__WHAT IS BEING ASKED__:
Could you tally the lines of the entries that carry the string "computer"? Reply with the number and nothing more.

Extracted data entries
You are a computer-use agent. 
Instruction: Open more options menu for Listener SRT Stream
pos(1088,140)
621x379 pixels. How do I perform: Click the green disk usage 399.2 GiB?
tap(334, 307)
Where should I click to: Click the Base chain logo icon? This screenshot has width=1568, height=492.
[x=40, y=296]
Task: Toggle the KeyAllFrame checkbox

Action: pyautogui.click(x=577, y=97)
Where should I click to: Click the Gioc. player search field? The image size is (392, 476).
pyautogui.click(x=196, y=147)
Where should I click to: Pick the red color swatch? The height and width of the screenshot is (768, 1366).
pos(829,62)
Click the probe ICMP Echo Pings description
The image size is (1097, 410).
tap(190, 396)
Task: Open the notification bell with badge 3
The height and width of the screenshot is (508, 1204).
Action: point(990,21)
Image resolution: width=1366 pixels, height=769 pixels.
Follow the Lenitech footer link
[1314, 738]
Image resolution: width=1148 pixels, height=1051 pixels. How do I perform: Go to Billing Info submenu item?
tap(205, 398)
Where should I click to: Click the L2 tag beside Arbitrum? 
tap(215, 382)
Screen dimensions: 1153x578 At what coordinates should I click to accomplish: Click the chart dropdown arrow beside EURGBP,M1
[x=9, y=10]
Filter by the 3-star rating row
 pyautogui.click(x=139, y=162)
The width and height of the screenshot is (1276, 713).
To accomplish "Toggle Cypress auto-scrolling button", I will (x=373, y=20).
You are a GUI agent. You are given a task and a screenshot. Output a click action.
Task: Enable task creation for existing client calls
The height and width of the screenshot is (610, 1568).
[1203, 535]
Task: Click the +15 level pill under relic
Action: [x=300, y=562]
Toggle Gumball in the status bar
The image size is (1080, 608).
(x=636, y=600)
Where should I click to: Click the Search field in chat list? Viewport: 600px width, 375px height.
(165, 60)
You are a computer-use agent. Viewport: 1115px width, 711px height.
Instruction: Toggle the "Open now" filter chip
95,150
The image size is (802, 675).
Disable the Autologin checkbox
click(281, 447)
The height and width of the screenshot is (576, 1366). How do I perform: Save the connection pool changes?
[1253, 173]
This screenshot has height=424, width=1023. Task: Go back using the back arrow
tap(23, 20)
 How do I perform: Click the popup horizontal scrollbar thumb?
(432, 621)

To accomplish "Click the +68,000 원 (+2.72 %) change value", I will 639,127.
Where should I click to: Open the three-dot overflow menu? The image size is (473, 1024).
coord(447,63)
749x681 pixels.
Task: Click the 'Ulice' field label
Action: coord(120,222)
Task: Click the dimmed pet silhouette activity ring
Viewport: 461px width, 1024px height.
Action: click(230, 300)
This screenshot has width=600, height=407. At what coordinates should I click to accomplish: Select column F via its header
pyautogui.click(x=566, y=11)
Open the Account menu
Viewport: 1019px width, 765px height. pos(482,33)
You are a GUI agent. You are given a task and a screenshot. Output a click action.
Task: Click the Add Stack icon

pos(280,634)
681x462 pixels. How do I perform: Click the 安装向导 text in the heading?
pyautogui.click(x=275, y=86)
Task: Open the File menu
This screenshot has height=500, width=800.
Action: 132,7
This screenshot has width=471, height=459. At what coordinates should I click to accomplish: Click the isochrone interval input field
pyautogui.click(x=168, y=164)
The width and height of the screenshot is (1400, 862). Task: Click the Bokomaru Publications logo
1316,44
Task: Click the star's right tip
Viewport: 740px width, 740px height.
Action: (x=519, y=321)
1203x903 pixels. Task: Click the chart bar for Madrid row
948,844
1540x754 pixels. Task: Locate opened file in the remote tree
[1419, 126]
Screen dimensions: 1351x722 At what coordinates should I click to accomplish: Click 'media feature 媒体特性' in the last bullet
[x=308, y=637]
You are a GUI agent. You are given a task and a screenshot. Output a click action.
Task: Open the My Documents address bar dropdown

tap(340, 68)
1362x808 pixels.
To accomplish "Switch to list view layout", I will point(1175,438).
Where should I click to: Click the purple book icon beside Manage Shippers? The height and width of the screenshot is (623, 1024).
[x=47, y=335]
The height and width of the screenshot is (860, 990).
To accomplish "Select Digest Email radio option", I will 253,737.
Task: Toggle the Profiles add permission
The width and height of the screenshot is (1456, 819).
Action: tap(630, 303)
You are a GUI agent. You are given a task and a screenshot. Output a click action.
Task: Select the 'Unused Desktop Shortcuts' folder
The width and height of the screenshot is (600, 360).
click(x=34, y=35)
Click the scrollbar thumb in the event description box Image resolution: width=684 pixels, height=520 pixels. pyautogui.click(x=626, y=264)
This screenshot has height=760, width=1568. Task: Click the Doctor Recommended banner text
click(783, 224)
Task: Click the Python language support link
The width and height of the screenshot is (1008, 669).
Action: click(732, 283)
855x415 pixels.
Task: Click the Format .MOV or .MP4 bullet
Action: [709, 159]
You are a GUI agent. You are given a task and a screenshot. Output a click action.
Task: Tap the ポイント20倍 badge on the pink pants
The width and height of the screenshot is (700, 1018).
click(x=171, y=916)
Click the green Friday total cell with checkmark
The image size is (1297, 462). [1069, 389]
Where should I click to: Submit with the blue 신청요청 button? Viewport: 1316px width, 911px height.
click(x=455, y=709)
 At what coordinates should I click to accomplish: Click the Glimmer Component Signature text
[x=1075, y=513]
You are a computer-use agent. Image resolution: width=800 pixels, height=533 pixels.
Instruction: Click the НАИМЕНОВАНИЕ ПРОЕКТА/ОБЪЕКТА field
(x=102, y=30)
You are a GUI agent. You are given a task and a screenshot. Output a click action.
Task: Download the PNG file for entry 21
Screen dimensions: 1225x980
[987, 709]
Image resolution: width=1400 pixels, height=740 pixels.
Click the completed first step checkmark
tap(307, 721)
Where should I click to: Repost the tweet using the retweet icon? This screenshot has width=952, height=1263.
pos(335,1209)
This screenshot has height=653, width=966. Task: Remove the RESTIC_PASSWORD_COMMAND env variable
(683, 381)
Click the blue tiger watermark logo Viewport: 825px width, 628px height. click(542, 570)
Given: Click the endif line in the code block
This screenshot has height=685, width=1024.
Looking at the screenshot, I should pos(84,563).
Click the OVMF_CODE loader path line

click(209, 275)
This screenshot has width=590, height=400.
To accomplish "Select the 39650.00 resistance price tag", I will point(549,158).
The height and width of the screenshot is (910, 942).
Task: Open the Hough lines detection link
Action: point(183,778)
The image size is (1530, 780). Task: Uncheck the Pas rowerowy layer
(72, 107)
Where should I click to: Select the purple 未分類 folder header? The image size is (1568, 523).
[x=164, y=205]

__YOUR SOLUTION__:
3